Varela et al. (1974) listed six criteria that taken together they considered to be necessary and sufficient conditions for recognizing a system to be autopoietic and therefore living:
• Bounded (“the unity [entity] has identifiable boundaries”). In this Varela et al. were primarily concerned that the entity could be discriminated by an external observer. To me this criterion should read, “the entity has self-identifiable boundaries”. Note: in living cells the boundary is a semi-permeable membrane, perhaps protected by a cell wall.
• Complex (“there are constitutive elements of the unity, that is, components”).
• Mechanistic (“the component properties are capable of satisfying certain relations that determine in the unity the interactions and transformations of these components”). In other words, the complex entity is dynamic, such that components show causal interactions driven by energy dissipation.
• Self-referential or self-differentiated (“the components that constitute the boundaries of the unity constitute these boundaries through preferential neighborhood relations and interactions between themselves, as determined by their properties in the space of their interactions”). That is, the boundaries of the system are determined by the structural relationships the entity’s components.
• Self-producing (“the boundaries of the unity are produced by the interactions of the components of the unity, either by transformations of previously produced components, or by transformations and/or coupling of non-component elements that enter the unity through its boundaries ”). Note that there is no implication here that the entity is physically closed against exchanges of matter and energy.
• Autonomous (“all the other components of the unity are also produced by interactions of its components as in [the statement above], and … those which are not produced by the interactions of other components participate as necessary permanent constitutive components in the production of other components”).
The properties of autopoiesis are “embodied” in the persistent “organization” of the network of dynamic interactions among the components of a system that perpetuates autopoiesis while its instantaneous structure changes continually as matter and energy pass through it. In this it must be understood that the autopoietic system is a dynamic system open to fluxes of matter and energy, maintaining something approaching a “steady state” that is far from thermodynamic equilibrium by continually dissipating extropy in the flow of energy through it to drive linked processes in the organized system that maintain autopoiesis against the entropic tendency). In this picture, “energy” may be in the form of energy rich compounds (i.e., “food”), “materials” may be raw material for synthetic processes, “components” may be already complex materials that only need slight modification, “observations” represent perturbations impacting the entity, “actions” represent compensatory activities triggered by the observations that serve to perpetuate the autopoietic state.
I believe these criteria are sufficiently diagnostic that they should suffice to determine whether extraterrestrial systems and various extremophiles can be considered living or not.
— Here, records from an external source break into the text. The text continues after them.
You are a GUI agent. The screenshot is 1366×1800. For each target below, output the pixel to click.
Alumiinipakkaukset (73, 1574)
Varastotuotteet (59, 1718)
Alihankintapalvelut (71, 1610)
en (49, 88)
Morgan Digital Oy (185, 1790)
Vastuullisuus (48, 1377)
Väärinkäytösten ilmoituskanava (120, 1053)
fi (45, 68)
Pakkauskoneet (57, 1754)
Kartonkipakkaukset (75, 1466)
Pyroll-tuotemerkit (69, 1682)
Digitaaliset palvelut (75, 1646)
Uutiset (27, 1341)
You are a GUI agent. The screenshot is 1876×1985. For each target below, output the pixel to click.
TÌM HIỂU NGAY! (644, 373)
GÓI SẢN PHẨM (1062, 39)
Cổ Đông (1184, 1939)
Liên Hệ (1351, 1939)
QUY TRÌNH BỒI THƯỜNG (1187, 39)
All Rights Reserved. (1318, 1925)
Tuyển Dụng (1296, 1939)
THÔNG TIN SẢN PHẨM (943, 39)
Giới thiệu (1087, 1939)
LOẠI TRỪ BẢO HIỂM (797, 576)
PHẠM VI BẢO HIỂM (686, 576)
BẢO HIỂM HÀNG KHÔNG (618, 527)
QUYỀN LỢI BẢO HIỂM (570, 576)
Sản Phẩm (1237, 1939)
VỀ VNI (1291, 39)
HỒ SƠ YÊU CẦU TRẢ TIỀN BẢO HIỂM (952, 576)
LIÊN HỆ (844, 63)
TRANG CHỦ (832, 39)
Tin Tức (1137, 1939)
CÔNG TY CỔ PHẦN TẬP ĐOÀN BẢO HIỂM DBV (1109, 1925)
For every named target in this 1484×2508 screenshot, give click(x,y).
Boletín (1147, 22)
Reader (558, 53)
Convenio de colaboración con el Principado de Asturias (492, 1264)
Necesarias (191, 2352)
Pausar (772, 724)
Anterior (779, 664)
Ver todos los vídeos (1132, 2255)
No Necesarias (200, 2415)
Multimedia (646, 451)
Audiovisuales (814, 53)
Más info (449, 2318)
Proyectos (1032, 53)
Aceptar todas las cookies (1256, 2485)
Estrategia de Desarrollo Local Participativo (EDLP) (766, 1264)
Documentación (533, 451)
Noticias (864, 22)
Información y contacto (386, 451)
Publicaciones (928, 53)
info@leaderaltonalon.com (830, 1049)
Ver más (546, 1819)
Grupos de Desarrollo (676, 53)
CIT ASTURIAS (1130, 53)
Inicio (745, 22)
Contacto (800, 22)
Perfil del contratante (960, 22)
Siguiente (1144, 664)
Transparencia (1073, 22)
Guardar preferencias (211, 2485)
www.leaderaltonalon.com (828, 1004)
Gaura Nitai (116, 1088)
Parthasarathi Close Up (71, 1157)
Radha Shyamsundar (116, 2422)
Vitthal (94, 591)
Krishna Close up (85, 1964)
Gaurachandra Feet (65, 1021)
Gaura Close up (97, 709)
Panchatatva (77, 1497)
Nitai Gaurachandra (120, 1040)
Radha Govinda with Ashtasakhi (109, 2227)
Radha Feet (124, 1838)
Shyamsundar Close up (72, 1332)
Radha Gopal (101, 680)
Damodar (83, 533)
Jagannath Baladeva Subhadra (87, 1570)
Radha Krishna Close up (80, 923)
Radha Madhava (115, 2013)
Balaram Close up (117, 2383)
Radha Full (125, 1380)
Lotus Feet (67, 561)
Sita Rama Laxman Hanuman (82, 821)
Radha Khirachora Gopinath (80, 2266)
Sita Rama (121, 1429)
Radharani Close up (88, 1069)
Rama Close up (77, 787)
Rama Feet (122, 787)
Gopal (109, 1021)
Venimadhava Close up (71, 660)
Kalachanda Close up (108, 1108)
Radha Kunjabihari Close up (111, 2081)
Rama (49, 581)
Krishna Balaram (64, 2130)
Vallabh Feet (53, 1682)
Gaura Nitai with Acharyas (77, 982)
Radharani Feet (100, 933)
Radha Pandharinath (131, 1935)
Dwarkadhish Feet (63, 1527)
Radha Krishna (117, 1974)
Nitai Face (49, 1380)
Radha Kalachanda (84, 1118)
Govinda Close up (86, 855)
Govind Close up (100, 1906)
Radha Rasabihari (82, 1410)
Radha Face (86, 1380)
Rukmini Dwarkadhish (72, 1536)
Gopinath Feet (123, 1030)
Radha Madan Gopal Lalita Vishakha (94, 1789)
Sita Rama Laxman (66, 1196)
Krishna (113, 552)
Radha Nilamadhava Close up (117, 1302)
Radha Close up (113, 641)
For example, viruses are not living in their own rights because they fail the criteria of autonomy and self-production because they require the apparatus of a living cell in order to produce more virus.
Obviously, as life emerges there are borderline cases as emergent systems acquire the capacity for self-regulation and self-production.
I hope this answers your question. Given the complexity of the phenomena of life, to unambiguously discriminate between life and non-life requires something more than a single sentence.
William,
Thank you for this long answer although I expected a summary.
Actually my main questioning was about whether you included notions in your definition such as the ones of “reproduction” and/or of “heritability”.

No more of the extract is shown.